◆ Page text ◆
********

The Ship Model Forum

I've uploaded higher resolution PDFs of the whole of Peterkin's book now, working from the original jpeg2000 images:

http://bzflag.bz/~starseeker/USS_Monitor/

As I write this the all-pages-in-one-pdf file peterkin_drawings_uss_monitor.pdf is still uploading - it's over 450 megabytes, so it will take a couple hours yet (assuming my internet connection holds up...)

These files have the disadvantage of not having "embedded text" to search with, but in all other respects should behave well. I adopted a "hybrid" approach - color is preserved in the few cases where there are genuine color images (in particular the foldout on page 67 displaying the magnificent drawing from the American-Swedish Historical Foundation Museum) and the remainder are greyscale images intended to display the black-and-white text and non-color drawings more clearly. The latter step, in addition to improving readibility, also reduces the size of the files (although I expect it doesn't appear so from the pdf sizes - that's due to the PDFs not using the jpeg2000 compression. These files should have good scrolling behavior, which trumps file size.)

Obviously a "proper" re-typing of this book using a word processor will produce smaller and even cleaner files (nice work bty DrPR with the GMM manual!) but in the meantime this was (relatively) fast and hopefully useful.

Cheers,
Cliff

Dean and Cliff, many thanks for your encouragement and help.

Rhino 5.0 beta has made it much easier to proceed. Everything loads, runs, and spins in 3D much faster. It also has a new feature called "artistic" mode which essentially turns your model back into a pencil sketch. I think it must be intended for making low resolution plans or presentations. It selectively drops out some detail and this seems to make the images easier to understand at a glance. I think it goes a little heavy on the shadows but I like the idea. Here is the turret drive as a "pencil" sketch.. Here, on the other side of the bulkhead, is the spindle mount, butterfly flange, and turret lifting wedge.Ericsson used vertical space to separate the valve gear motion from the gear train. The valve gear operates in horizontal planes above that of the first spur gear, and aft of the second pinion. It would make for a very busy animation.

********

◆ Information supplied ◆
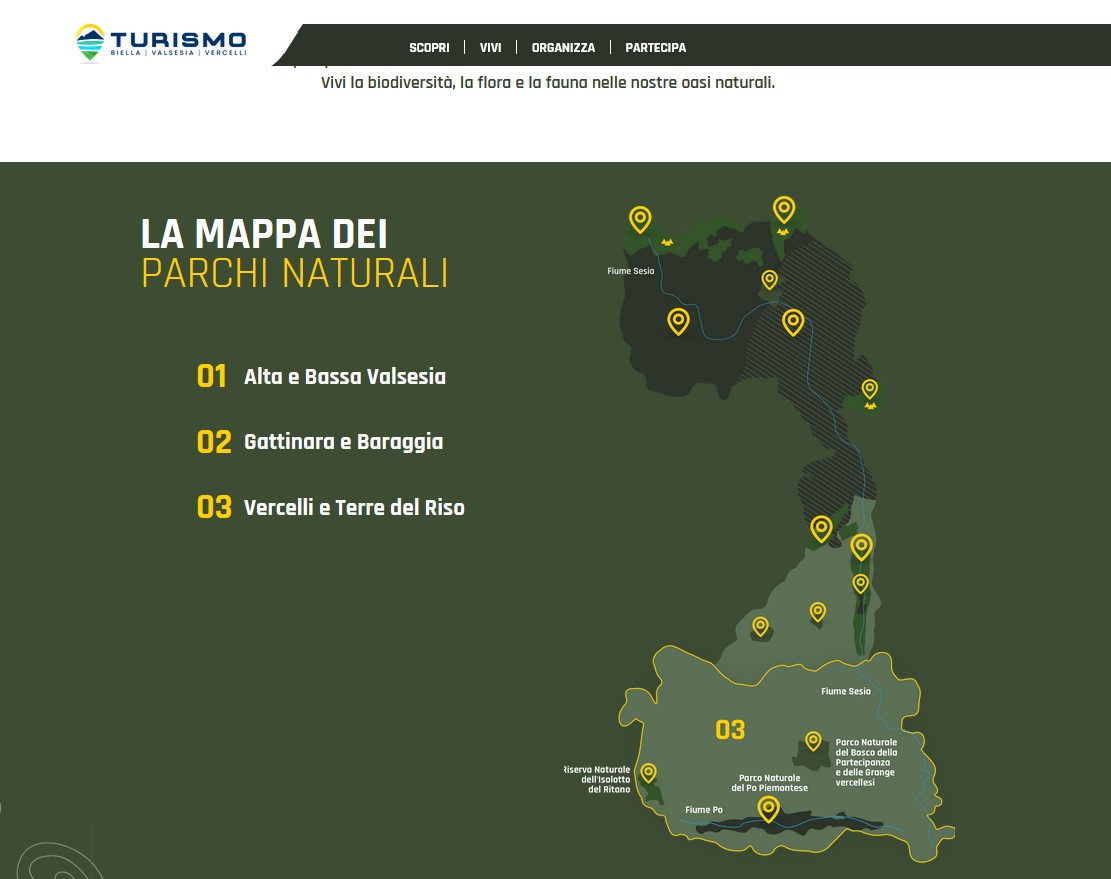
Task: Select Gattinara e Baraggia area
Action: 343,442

********

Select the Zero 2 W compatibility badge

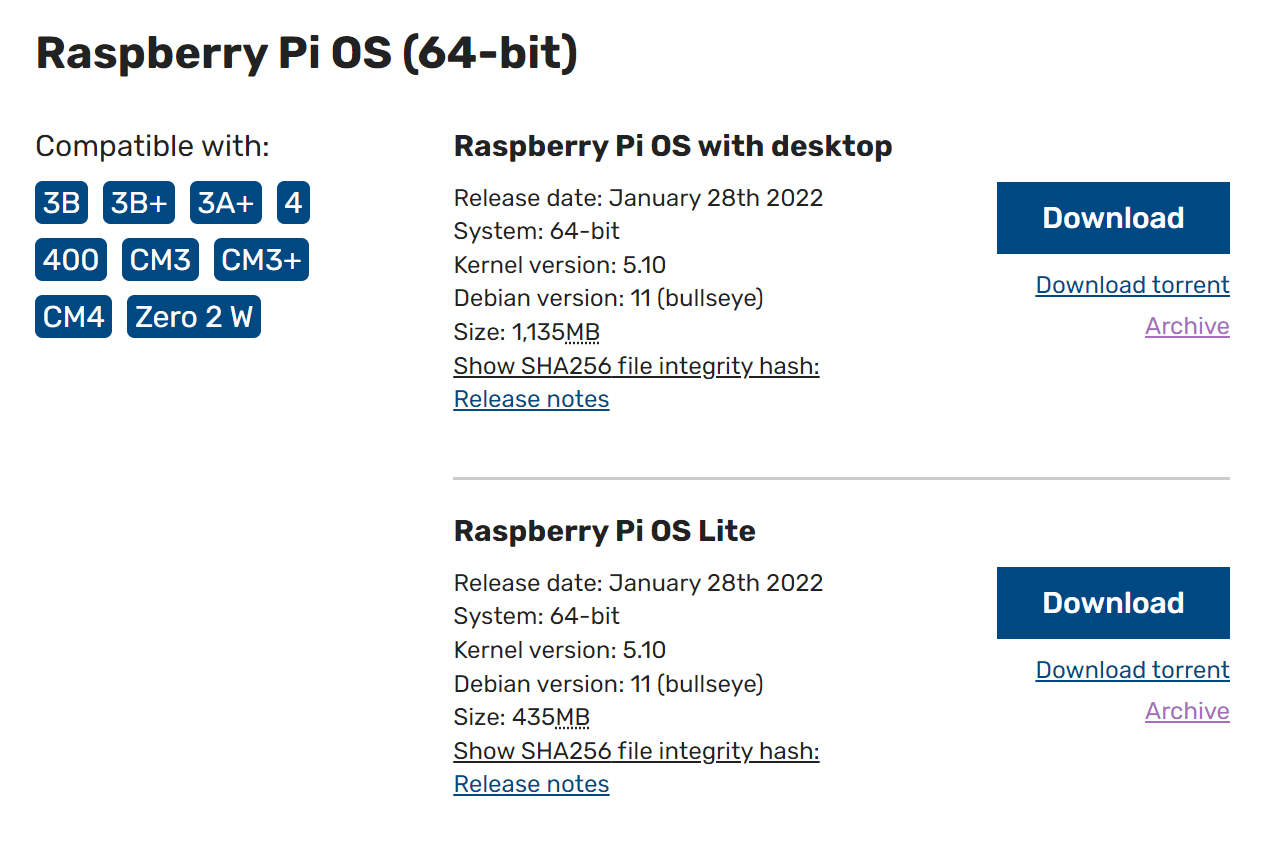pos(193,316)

********

◆ Tasks to complete ◆
- A) In the ship model forum thread, on what page is the foldout with the color drawing from the American-Swedish Historical Foundation Museum?
- B) Pick up the ship model forum thread right after its last sentence and keep writing it.

◆ Answers to each task ◆
- A) Page 67.

- B)
Here is a divers' perspective, with the whole apparatus sitting upside down on the sea bed. The bulkhead is turned off (rusted away, let's say.) The gearbox layer is also turned off. In a way the machinery seems easier to take in, viewed in this inverted state.It doesn't seem that this equipment would move or migrate much over time underwater, though as the deck beams rotted I suppose the pieces that were bolted to them would shift and sink a bit.

Next step is to change the USS Monadnock engine frames to conform to the design of the engine frames shown in drawings of the USS Monitor. In the Monitor, the frames were angled at the end to abut the central bulkhead. The square-ended Monadnock frames were simply extended in Rhino3D and trimmed by the plane of the bulkhead.When these angle cut frames are re-introduced into the model, it looks like this:

Take Two: Well, that was a little too easy. I re-checked the drawings and the engine frames do not after all abut the bulkhead. They stop about 3 inches short of the bulkhead, at a line defined by the angle iron bracing the deck beam.Long vertical bolts will secure the engine frames to the oak deck beam, which runs along the top of the bulkhead but is turned off in this view.

This is looking fantastic Michael!
And I really like that "artistic" mode, it gives it that old style, hand-drawn look, like an old book illustration, very cool.

Dean

Ditto on the drawing mode, it does look really sweet!

I'm also impressed with the detective work on the model. That is sometimes more interesting than the model itself.

This is an impressive thread that keeps getting better.

Owen

Dean and Owen, many thanks for your support and interest.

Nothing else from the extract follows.